This culminated in the Battle of Nájera, one of the less famous but no less important battles of the Hundred Years War. Despite battle happening on Spanish soil, this was still very much between England and France, resulting in another English victory and John of Gaunt’s formative and only experience of pitched battle, alongside his brother who placed Gaunt at the Vanguard- the first line of attack. As both vanguards collided on the dusty plain of Nájera, surrounded by grape vines, there was a dramatic melée of blood, sweat and steel. Spanish slingers (types of trebuchets) hurled rocks into the advancing English, but it was, like so many other battles of the Hundred Years War, the English longbows that prevailed with arrows falling described ‘thicker than rain falls in winter’. Spanish and French forces fled the field but were cut down by cavalry. Those who escaped were cut off but the river Nájarilla and many perished as they tried to cross, drowned by a stampede of fleeing soldiers. The river ran red with blood that afternoon. According to Chandos Herald, a contemporary chronicler, Gaunt fought ‘full of valour, so nobly that everyone marvelled’ and so, John of Gaunt was able to experience martial victory in the same manner as his father and brother before him. Nájera and Spain and the desire to perpetuate this victory remained with Gaunt for al- most the rest of his life but it was not long after the battle that an opportunity arose.

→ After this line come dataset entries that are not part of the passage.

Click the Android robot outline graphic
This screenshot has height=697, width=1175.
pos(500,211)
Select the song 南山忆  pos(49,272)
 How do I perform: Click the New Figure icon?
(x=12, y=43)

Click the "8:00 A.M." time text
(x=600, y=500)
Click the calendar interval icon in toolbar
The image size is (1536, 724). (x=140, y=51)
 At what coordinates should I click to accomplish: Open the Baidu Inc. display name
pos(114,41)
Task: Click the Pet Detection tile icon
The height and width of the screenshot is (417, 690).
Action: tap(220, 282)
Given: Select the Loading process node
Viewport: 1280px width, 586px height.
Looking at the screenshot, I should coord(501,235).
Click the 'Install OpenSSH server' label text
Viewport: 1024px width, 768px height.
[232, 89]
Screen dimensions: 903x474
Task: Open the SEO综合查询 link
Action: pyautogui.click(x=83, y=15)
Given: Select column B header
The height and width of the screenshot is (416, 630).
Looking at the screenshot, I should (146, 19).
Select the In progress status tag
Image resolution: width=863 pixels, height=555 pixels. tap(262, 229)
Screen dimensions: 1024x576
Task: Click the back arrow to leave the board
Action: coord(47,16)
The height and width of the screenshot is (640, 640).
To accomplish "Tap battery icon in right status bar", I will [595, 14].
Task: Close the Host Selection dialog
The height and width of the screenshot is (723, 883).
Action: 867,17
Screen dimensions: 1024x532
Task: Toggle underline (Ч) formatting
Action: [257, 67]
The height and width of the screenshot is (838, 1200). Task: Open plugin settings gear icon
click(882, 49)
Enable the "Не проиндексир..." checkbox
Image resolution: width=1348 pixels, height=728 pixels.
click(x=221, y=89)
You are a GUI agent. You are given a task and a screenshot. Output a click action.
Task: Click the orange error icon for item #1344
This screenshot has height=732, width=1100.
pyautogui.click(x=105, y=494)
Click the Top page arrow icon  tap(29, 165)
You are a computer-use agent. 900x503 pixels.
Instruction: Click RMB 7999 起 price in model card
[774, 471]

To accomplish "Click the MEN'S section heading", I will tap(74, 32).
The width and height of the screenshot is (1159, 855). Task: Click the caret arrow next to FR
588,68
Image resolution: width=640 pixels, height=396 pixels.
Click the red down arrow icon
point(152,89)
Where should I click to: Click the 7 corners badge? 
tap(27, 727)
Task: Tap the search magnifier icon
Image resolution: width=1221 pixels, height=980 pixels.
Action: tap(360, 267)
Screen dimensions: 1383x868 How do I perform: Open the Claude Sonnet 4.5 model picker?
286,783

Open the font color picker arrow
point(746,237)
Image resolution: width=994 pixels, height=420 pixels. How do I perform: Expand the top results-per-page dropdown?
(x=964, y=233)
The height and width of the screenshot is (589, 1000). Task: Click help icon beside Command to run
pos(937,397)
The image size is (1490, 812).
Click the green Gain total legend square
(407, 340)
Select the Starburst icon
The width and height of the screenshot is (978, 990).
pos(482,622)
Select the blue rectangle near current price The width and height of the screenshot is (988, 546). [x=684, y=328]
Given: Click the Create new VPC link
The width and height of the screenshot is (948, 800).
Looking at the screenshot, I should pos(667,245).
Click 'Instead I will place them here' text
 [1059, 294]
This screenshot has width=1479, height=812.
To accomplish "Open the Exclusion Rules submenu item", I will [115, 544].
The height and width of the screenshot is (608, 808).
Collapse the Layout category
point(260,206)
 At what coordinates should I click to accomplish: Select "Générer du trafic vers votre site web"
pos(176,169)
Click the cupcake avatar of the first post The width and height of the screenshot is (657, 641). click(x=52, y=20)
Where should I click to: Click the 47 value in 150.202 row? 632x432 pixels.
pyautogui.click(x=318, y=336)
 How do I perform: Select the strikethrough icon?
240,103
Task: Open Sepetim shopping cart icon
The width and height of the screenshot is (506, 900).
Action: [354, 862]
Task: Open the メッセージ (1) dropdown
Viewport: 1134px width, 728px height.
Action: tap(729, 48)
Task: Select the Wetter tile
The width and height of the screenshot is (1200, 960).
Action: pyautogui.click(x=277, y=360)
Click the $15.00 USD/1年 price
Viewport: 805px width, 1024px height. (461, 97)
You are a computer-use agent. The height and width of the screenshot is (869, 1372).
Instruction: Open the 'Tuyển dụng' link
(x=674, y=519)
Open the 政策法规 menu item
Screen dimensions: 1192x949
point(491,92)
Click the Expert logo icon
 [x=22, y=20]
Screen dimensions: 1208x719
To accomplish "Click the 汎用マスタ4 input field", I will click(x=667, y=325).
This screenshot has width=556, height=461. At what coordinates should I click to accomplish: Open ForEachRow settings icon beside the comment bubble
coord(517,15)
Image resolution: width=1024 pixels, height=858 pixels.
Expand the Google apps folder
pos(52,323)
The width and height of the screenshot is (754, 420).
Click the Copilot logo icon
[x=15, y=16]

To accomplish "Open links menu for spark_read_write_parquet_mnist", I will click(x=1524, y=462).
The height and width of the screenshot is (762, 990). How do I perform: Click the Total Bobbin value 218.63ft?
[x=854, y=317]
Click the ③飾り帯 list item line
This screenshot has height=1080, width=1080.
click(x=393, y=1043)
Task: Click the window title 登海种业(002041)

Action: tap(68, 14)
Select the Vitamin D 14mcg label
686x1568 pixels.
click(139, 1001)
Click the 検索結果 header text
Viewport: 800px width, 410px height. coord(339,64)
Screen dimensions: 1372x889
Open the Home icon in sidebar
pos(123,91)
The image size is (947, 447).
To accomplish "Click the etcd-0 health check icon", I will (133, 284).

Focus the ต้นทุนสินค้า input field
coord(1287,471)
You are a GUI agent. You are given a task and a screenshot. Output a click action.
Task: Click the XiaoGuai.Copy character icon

Pedro’s control over Castile following the victory was short lived and he was soon deposed by his brother Enrique, who murdered the unpopular king in one on one combat at a military camp. With her father stabbed to death, Pedro’s heir Constance, fled to the court of the Black Prince in Aquitaine, her father’s only ally. If Enrique could be removed, Constance stood to inherit the Kingdom of Castile and Gaunt, unattached following Blanche’s death, saw an obvious advantage. He was so eager to marry 17 year old Constance he rode out of Bordeaux to meet her and married her in a fast wedding that could not have been more different to his first.
The following year, in 1372 Gaunt returned to England and changed his arms to King of Castile and Leon and set up the Savoy Palace as his kingdom fuelling mistrust, confusion and even outrage from the people of London as Gaunt marched his new retinue of Spaniards through a hostile city. This change is sharp and sudden, and by the change in his seal — an important administrative tool for any nobleman in the fourteenth century — Gaunt was making a point. Here, he quarters the castles of Castile with the leopard of England, and the fleur du lis of France and the three leopards of England on the other side: he was King of Castile and very much part of his father’s vision of a Plantagenet Europe. Grandiose, but in reality, John of Gaunt, a displaced King, building a new Spanish court in England, a space hostile to foreign peoples. Confused and suspicious of Gaunt’s ambitions, Londoners began to turn on him.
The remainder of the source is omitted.